> [Task requirements]: Repeat every record word for word and omit the images.

> [Supplied records]:
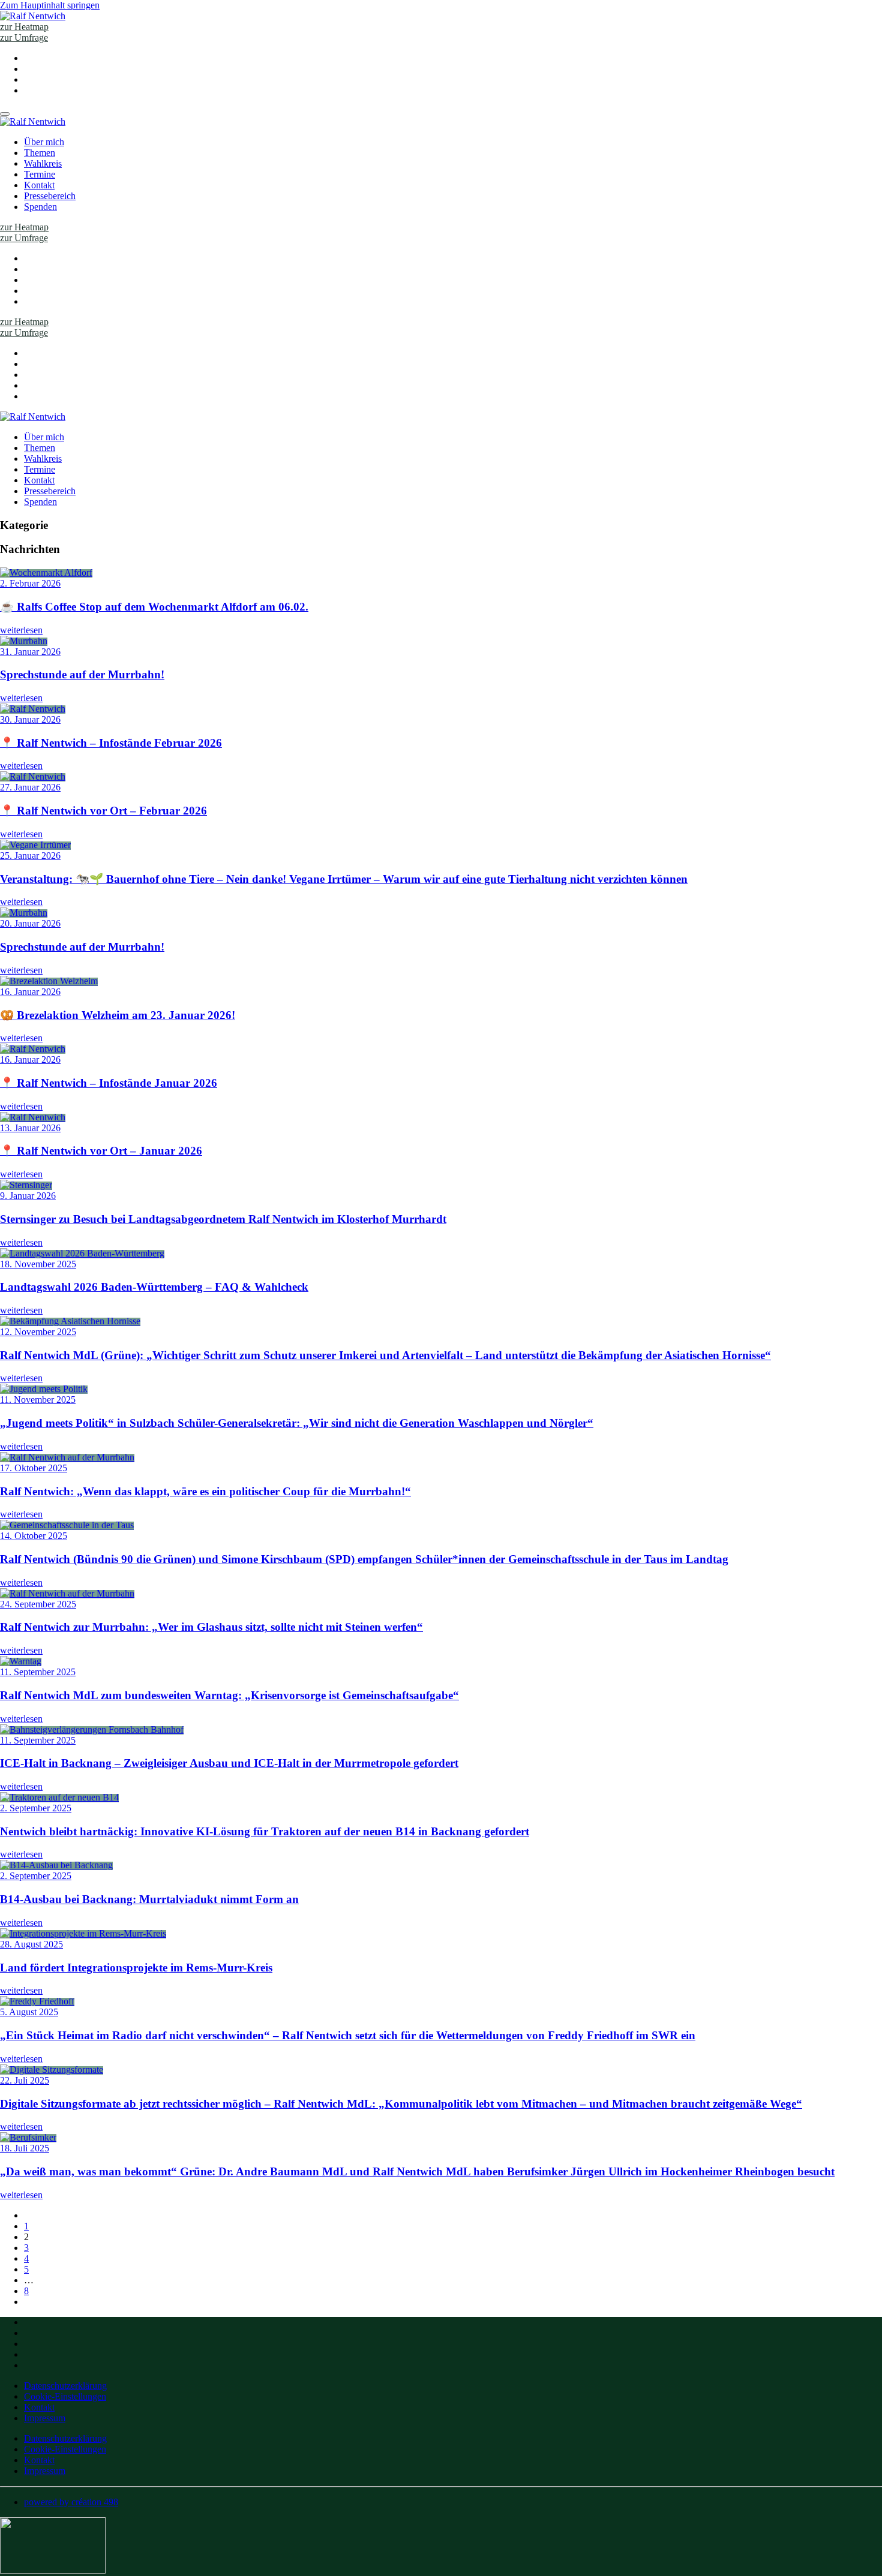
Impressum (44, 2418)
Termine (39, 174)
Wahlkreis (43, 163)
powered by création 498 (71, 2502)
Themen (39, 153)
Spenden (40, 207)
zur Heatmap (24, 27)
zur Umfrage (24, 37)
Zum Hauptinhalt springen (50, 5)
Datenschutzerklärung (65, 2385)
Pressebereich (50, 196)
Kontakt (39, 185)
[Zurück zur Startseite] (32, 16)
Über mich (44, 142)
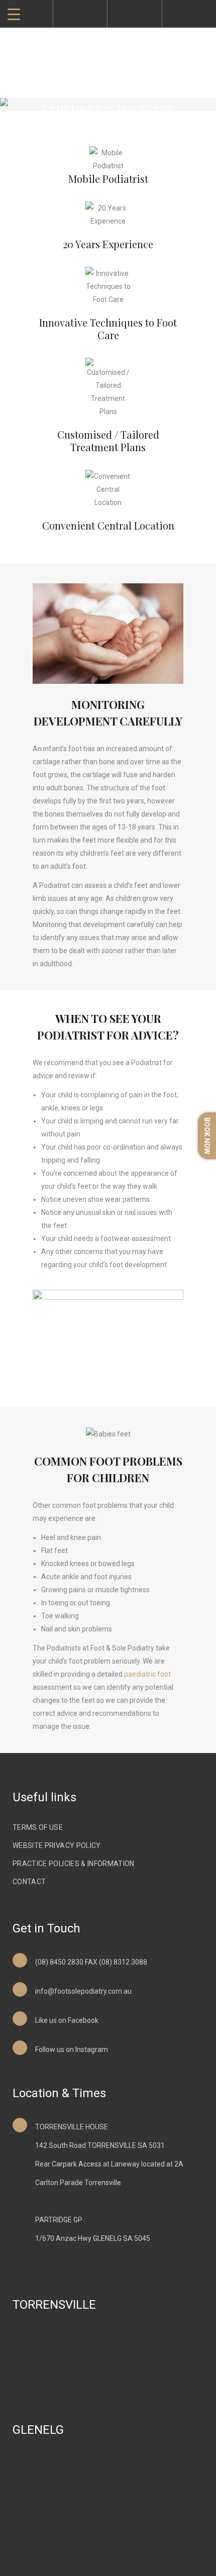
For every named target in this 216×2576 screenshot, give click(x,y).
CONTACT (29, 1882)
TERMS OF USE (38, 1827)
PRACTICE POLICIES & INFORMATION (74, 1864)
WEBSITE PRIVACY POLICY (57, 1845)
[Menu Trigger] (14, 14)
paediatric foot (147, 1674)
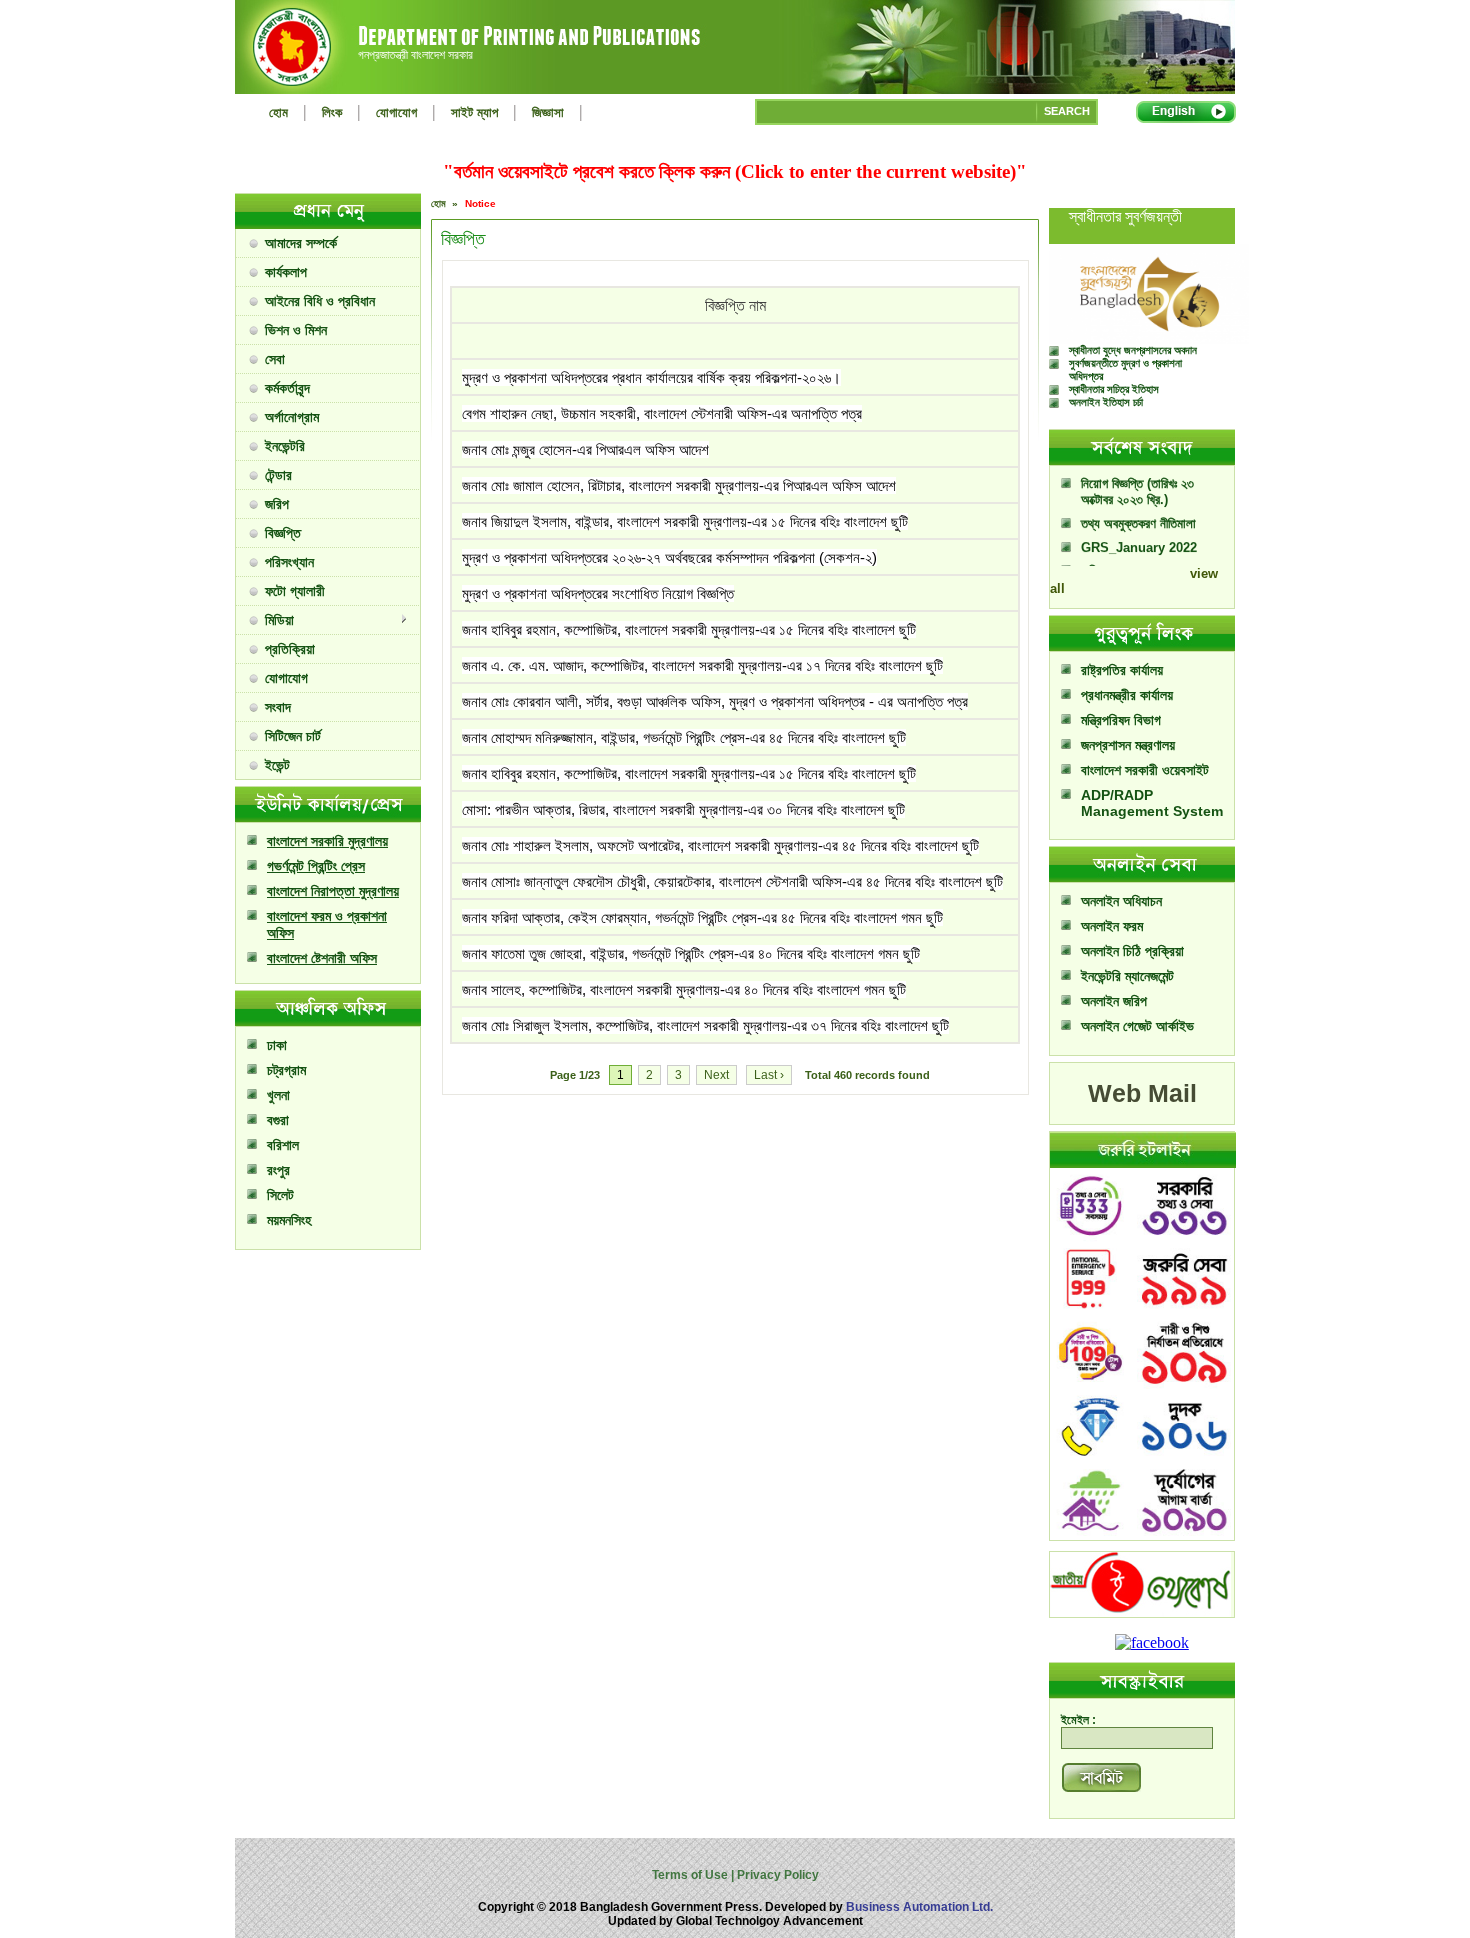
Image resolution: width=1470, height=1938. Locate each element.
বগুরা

> [Answer]:
Impressum (44, 2418)
Termine (39, 174)
Wahlkreis (43, 163)
powered by création 498 (71, 2502)
Themen (39, 153)
Spenden (40, 207)
zur Heatmap (24, 27)
zur Umfrage (24, 37)
Zum Hauptinhalt springen (50, 5)
Datenschutzerklärung (65, 2385)
Pressebereich (50, 196)
Kontakt (39, 185)
[Zurück zur Startseite] (32, 16)
Über mich (44, 142)
For every named target in this 216×2576 screenshot, give click(x,y).
CONTACT (29, 1882)
TERMS OF USE (38, 1827)
PRACTICE POLICIES & INFORMATION (74, 1864)
WEBSITE PRIVACY POLICY (57, 1845)
[Menu Trigger] (14, 14)
paediatric foot (147, 1674)
Image resolution: width=1470, height=1938. Locate each element.
বগুরা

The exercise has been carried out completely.